[Study material — start]

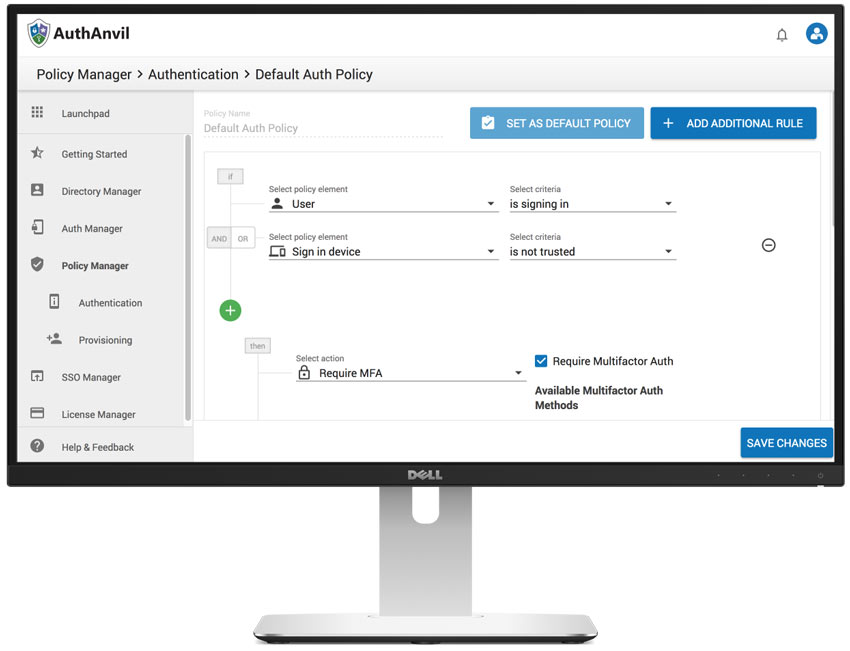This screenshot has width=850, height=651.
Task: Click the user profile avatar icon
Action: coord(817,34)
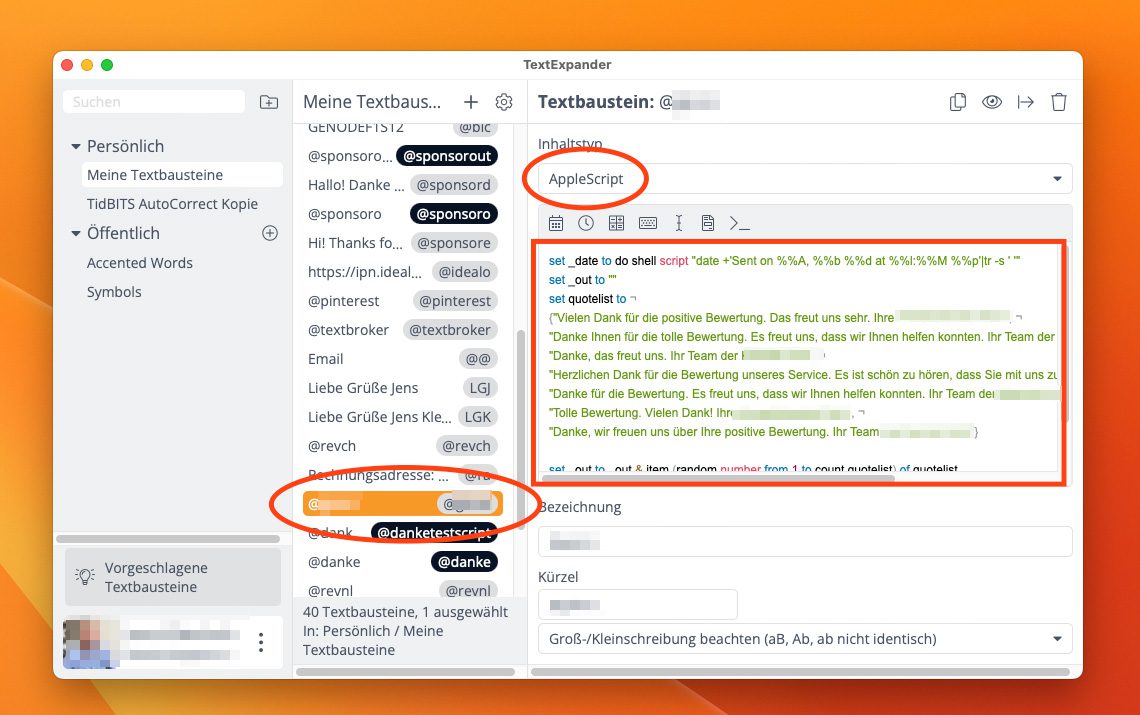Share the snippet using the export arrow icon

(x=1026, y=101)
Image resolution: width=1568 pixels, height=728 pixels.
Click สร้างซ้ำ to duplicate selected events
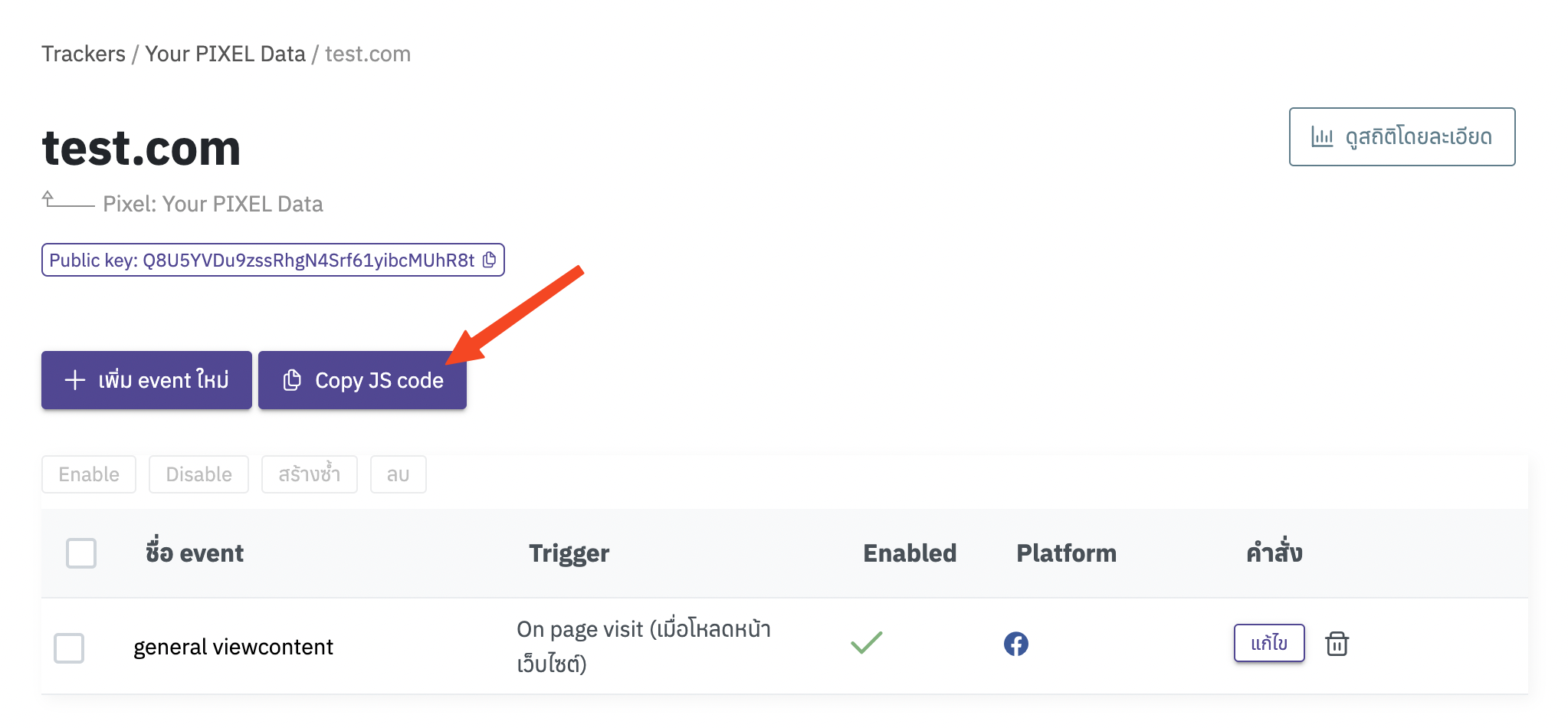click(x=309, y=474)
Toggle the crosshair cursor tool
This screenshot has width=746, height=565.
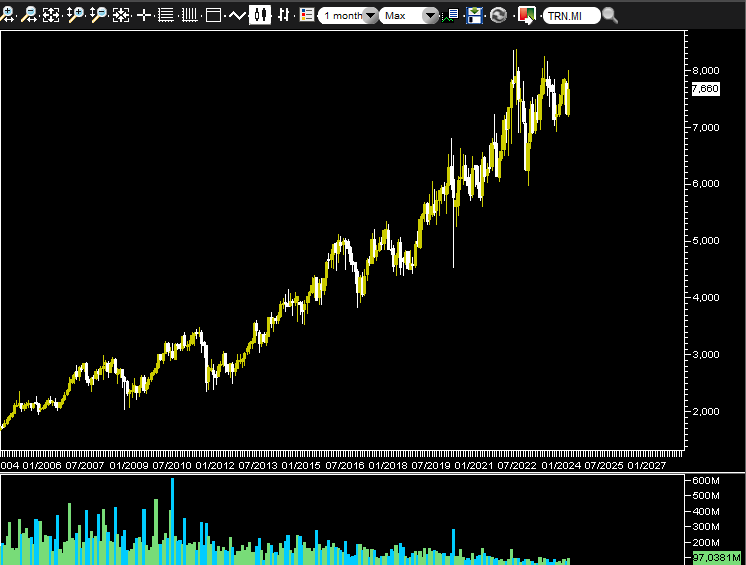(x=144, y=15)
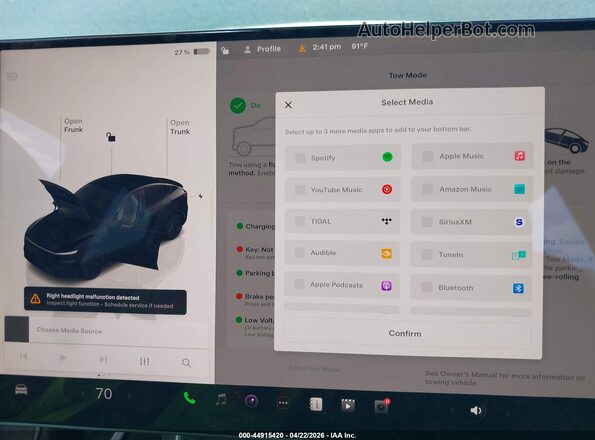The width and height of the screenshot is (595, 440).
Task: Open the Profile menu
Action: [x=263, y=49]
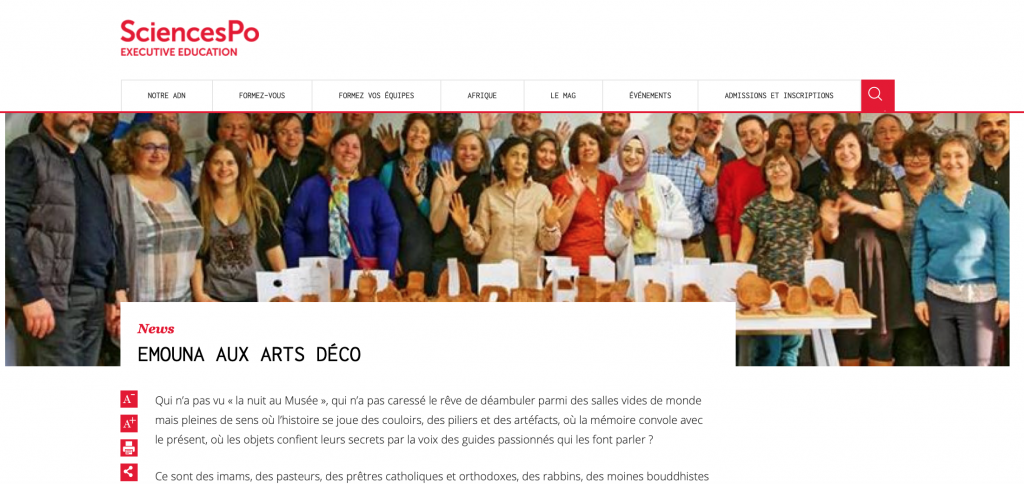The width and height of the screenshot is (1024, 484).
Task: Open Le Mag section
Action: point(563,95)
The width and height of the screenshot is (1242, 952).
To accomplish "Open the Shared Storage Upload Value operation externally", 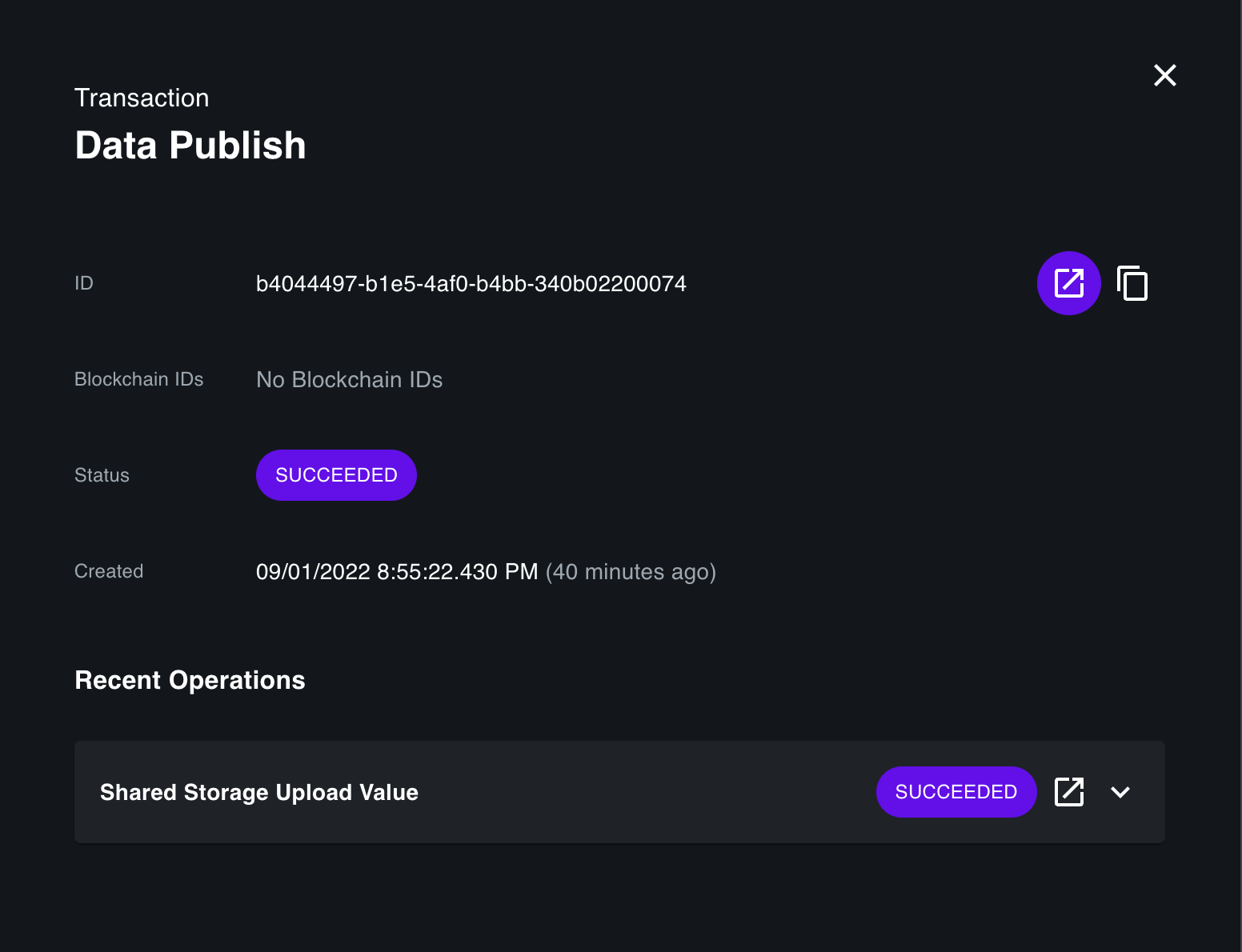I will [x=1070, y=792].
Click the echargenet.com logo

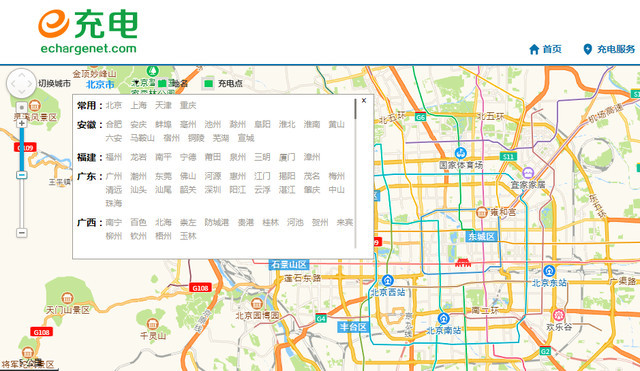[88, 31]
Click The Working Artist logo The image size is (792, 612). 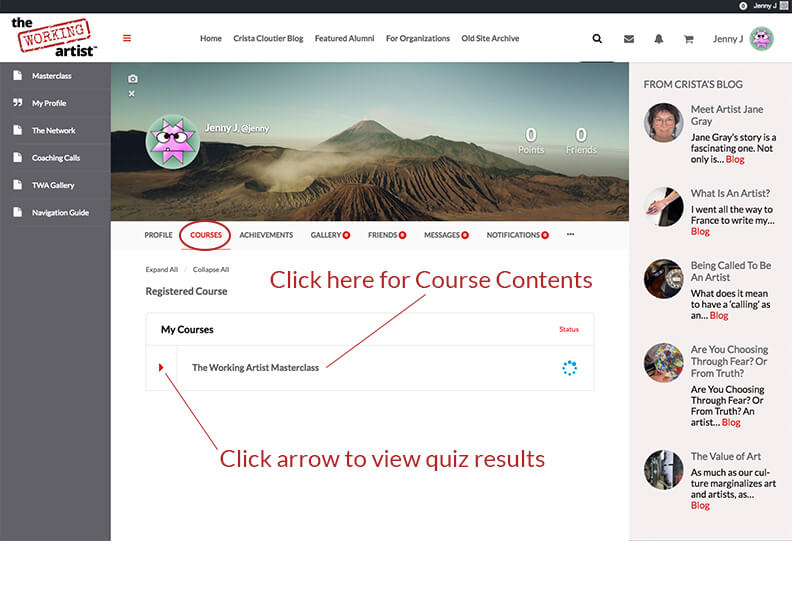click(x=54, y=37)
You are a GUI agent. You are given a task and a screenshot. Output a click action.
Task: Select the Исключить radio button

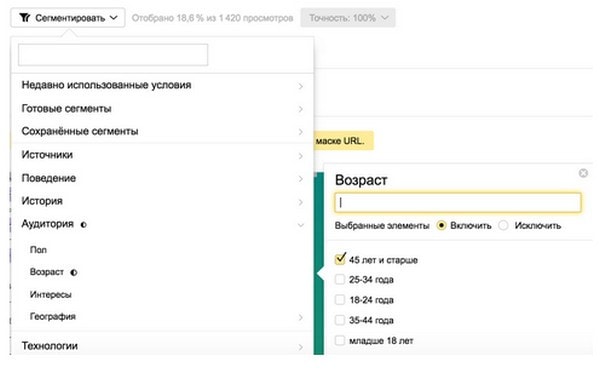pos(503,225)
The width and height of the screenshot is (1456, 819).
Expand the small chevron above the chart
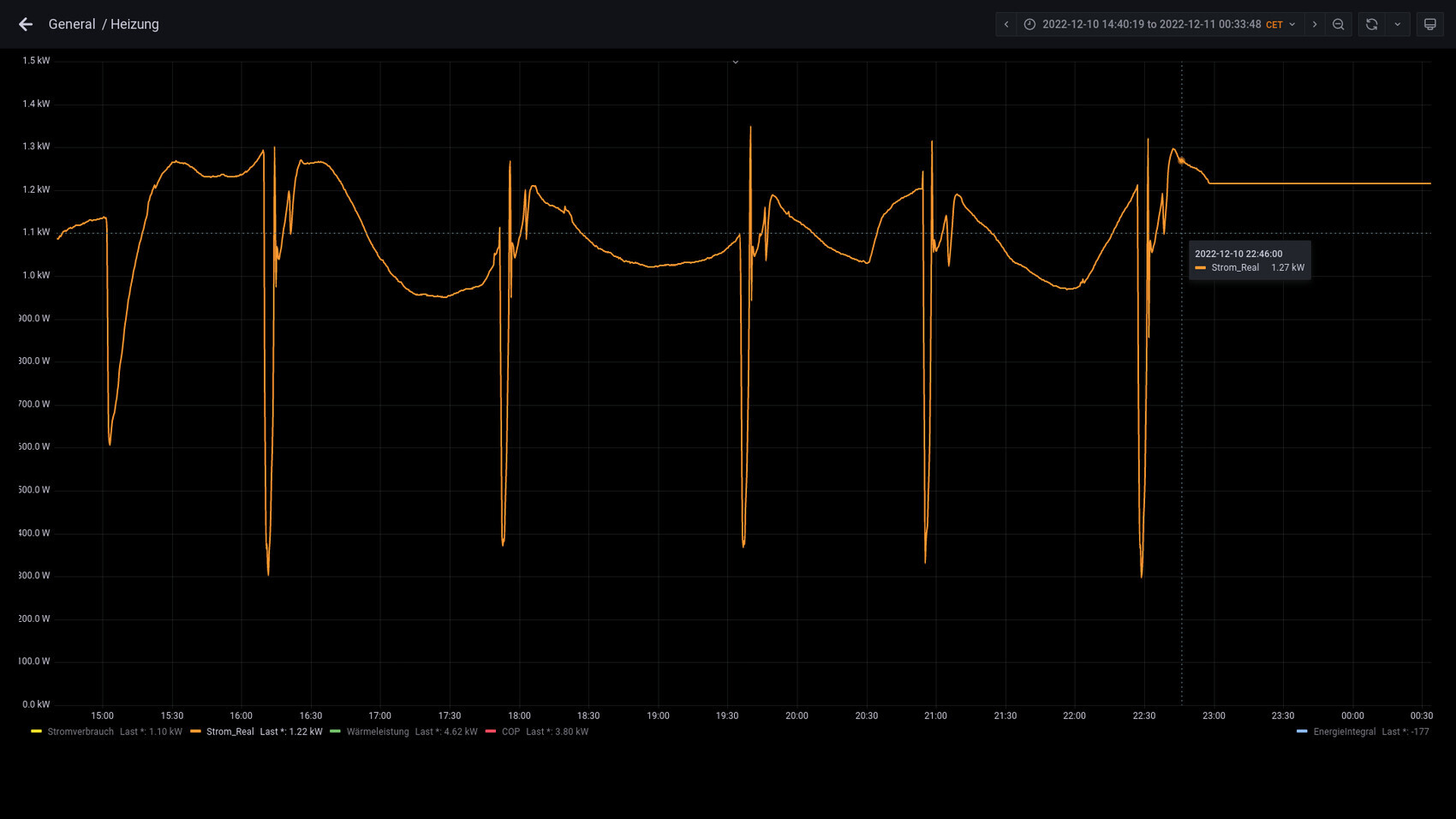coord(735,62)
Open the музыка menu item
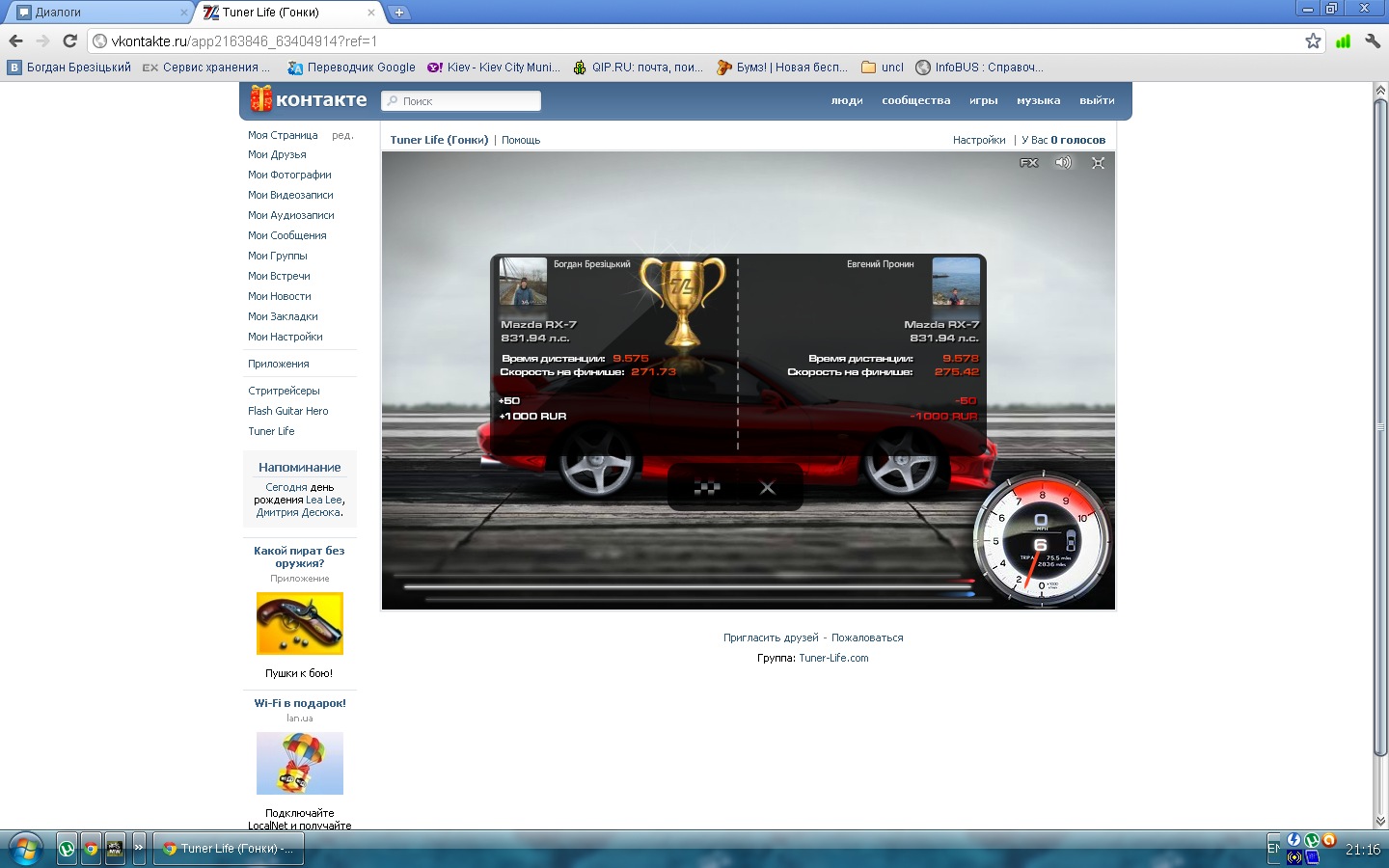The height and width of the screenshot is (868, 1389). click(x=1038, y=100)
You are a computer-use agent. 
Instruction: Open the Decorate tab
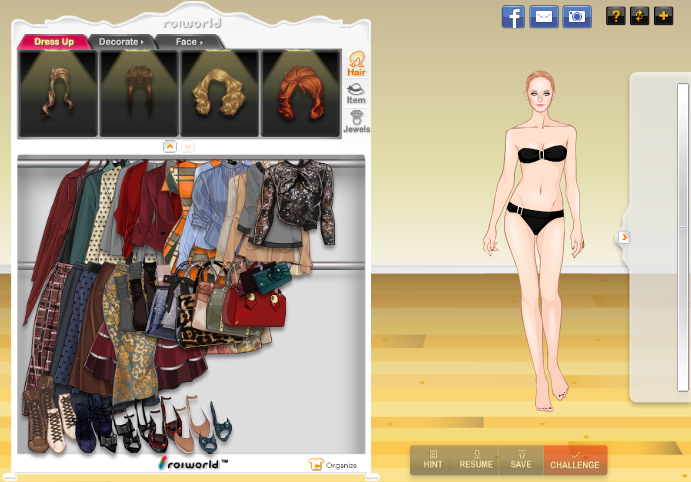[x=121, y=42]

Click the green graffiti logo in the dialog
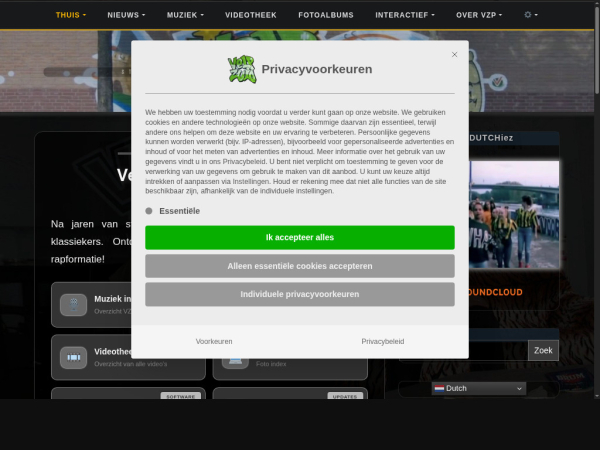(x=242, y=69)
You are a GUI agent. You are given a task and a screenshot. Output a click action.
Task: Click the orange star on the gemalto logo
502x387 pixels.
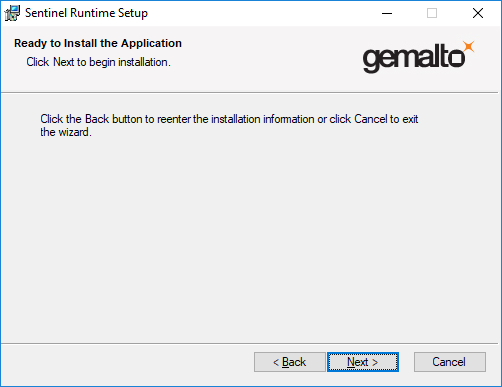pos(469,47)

[Study material — finish]

### What to produce
Find "Click the green graffiti logo in the dialog" in the entries, then reproduce that line and each line after it exactly, through the last one. Pictures do not go in.

### Response
Click the green graffiti logo in the dialog
(x=242, y=69)
You are a GUI agent. You are given a task and a screenshot. Output a click action.
Task: Click the orange star on the gemalto logo
502x387 pixels.
pos(469,47)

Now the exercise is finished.